The Stories of 37 Associated Press Journalists Killed While Covering Wars

The website Connecting, compiled by Paul Stevens, connects current and former AP journalists and tells their past and present stories. Today’s Connecting is about the 37 Associated Press journalists who died on assignment since the news cooperative was formed in 1848. Thankfully, Stevens says, no names have been added to the Wall of Honor since 2019.

The first was Mark Kellogg, a journalist and telegrapher working for the Bismarck (N.D.) Tribune, was killed covering Lt. Col. George Armstrong Custer on the first day of the battle of the Little Bighorn on June 25, 1876. By special arrangement, Kellogg’s reporting appeared in Western Associated Press member papers, in The New York Herald, and in other eastern papers. News of his death at age 43 was published in the Tribune on July 12, 1876 with the words from a note he left behind: “I go with Custer and will be at the death.” Custer had ignored warnings not to take journalists with him from Fort Lincoln to the Little Bighorn and invited the Tribune’s publisher, Clement Lounsberry, to accompany the troops.
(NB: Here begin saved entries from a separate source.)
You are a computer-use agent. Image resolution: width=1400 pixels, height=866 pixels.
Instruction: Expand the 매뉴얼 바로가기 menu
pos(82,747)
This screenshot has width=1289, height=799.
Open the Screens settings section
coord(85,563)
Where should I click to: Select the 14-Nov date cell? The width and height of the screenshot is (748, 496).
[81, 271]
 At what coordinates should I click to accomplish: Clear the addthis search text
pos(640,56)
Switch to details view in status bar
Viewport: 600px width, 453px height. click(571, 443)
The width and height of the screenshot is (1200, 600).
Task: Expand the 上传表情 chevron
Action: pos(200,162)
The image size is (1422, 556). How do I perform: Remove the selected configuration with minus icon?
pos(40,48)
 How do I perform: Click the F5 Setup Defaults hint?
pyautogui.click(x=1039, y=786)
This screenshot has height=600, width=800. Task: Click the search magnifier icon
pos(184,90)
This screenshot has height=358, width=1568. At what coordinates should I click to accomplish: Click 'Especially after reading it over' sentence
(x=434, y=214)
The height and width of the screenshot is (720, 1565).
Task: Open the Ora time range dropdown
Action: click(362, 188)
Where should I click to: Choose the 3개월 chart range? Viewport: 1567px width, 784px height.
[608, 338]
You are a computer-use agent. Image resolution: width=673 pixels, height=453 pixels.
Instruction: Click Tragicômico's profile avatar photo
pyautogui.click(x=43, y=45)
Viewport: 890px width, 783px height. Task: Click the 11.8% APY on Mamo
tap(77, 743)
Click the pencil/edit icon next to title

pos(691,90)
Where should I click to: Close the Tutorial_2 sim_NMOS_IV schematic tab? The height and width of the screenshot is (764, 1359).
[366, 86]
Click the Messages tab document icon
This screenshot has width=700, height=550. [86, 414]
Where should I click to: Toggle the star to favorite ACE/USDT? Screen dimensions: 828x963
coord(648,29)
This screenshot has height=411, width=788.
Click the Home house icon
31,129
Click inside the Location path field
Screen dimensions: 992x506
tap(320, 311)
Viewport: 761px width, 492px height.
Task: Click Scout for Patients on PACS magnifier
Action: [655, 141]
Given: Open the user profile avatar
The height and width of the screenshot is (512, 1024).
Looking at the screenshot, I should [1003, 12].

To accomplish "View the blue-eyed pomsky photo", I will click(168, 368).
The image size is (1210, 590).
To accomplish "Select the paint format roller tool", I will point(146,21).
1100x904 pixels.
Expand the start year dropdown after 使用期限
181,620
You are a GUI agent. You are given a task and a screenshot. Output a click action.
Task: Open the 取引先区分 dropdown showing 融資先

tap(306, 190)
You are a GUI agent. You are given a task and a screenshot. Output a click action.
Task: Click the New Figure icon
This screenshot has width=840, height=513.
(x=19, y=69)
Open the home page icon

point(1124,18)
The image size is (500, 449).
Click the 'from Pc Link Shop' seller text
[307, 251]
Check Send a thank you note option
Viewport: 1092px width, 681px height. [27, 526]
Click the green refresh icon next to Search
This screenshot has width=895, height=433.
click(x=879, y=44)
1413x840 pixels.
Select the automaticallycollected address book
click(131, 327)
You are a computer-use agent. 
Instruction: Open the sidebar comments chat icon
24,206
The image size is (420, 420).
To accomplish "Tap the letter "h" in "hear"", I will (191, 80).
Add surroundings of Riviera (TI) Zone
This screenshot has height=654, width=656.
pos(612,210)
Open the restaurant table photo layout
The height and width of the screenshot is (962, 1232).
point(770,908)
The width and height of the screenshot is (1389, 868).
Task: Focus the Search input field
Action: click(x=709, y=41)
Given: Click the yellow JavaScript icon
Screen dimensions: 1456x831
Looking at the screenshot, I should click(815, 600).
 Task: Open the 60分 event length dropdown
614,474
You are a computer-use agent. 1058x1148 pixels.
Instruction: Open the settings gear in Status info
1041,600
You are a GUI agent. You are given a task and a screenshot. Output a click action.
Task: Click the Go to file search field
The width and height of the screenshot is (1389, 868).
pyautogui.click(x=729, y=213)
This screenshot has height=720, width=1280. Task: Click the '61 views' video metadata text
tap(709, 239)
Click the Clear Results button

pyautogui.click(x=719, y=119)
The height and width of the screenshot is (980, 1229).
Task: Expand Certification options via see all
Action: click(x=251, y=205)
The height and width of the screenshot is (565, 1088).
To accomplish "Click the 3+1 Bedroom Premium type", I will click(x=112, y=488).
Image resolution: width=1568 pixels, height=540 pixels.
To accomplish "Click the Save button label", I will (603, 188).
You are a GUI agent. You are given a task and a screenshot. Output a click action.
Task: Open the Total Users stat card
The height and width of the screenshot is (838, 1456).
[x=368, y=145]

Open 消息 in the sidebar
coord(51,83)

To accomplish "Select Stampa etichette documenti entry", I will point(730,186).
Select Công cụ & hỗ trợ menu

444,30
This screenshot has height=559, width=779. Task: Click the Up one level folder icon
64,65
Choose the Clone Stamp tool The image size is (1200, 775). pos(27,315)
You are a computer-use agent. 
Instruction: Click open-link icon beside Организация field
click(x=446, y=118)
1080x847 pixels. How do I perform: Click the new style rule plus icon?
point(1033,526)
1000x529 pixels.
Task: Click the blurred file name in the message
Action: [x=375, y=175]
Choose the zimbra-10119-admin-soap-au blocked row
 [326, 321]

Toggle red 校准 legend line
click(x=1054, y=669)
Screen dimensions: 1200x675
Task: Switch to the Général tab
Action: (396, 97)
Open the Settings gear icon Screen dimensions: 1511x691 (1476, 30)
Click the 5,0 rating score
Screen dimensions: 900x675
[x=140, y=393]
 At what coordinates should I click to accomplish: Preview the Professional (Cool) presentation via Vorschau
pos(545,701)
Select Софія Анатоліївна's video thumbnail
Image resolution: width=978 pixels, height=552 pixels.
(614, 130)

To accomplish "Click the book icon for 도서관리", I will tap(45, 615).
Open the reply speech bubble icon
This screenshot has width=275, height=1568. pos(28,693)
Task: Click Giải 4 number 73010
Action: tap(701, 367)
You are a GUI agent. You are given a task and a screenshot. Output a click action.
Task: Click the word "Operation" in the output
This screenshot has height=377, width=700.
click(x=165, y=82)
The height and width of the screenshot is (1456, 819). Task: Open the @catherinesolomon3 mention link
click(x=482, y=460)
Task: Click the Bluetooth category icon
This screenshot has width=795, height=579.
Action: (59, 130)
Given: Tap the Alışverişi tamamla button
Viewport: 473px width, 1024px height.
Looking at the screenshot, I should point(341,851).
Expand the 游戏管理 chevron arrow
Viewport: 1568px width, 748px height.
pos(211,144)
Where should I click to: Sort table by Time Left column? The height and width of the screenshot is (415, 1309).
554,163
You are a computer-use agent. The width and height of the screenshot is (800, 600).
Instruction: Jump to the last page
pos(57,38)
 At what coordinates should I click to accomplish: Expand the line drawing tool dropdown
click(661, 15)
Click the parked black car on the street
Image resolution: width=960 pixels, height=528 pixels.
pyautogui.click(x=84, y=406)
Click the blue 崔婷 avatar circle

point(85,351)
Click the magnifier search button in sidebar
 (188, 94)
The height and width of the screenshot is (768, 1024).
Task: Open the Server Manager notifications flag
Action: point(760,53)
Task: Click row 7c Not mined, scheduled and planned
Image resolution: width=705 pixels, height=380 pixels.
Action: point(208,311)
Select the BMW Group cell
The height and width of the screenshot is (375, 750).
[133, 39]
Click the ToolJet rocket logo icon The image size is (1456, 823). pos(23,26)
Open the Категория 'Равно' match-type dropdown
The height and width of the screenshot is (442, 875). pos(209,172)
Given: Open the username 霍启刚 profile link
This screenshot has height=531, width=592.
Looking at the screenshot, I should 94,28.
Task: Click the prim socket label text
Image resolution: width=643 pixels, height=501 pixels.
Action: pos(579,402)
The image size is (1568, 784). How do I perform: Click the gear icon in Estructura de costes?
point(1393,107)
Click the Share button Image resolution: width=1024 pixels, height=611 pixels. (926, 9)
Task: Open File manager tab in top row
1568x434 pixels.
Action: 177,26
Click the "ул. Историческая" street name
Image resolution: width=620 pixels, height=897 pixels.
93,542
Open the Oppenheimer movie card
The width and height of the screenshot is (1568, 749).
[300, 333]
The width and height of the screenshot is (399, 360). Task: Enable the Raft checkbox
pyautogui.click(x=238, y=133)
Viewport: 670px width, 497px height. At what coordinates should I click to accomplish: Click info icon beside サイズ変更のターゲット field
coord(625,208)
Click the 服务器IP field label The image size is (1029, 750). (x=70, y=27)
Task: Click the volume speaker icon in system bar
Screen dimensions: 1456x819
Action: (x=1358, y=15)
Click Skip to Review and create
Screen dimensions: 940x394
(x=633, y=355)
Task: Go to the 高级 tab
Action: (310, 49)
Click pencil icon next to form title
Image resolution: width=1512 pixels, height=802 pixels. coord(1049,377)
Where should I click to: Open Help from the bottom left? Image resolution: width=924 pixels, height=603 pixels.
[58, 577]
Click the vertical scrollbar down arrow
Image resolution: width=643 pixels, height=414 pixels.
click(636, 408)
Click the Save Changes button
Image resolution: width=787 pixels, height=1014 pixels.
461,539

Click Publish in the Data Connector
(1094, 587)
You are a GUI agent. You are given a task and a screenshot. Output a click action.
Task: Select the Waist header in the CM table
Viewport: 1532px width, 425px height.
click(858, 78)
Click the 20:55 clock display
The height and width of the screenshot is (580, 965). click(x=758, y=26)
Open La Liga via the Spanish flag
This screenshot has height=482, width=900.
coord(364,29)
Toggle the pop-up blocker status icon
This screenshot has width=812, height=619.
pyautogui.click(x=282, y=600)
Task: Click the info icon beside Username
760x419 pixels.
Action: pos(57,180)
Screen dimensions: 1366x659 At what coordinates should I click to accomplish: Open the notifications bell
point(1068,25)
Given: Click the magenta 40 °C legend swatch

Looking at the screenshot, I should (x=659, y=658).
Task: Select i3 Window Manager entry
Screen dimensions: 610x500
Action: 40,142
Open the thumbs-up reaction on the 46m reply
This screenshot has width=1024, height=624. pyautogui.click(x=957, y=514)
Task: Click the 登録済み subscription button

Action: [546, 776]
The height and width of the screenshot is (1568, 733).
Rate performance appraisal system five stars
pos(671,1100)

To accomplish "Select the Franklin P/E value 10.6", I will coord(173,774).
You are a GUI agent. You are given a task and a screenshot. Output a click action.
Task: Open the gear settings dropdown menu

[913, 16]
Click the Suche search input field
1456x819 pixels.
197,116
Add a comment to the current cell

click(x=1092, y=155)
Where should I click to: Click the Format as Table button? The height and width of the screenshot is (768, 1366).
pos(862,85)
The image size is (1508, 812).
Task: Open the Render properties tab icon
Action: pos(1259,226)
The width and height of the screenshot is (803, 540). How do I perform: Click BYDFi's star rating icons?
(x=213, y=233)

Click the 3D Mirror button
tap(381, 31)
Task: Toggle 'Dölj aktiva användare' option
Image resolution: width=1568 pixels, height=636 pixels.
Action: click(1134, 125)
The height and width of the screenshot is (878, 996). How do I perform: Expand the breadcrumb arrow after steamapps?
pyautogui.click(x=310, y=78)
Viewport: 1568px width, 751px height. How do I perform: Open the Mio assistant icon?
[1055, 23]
When Lounsberry fell ill at the last moment, Kellogg took his place.

The last was Mohamed Ben Khalifa, a free-lance photographer and video journalist who worked frequently for The Associated Press, was killed Jan. 19, 2019, in the Libyan capital of Tripoli while accompanying a militia on patrol. The group came under missile attack, and Ben Khalifa, 35, was killed by shrapnel. He left behind a wife, Lamya, and a 7-month-old daughter, Rayan.

Ben Khalifa’s work for the AP from 2014 included more than 260 photos and scores of videos. His contributions reflected Libya’s post-2011 chaos of rival militias fighting for control as well as the humanitarian tragedy of waves of people fleeing North Africa, the Middle East and sub-Saharan Africa. The country splintered in the aftermath of the Arab Spring uprising that led to the ouster and killing of longtime dictator Moammar Gadhafi. Ben Khalifa was a beloved member of the free-lance community in Tripoli and colleagues considered him to be among Libya’s leading photojournalists.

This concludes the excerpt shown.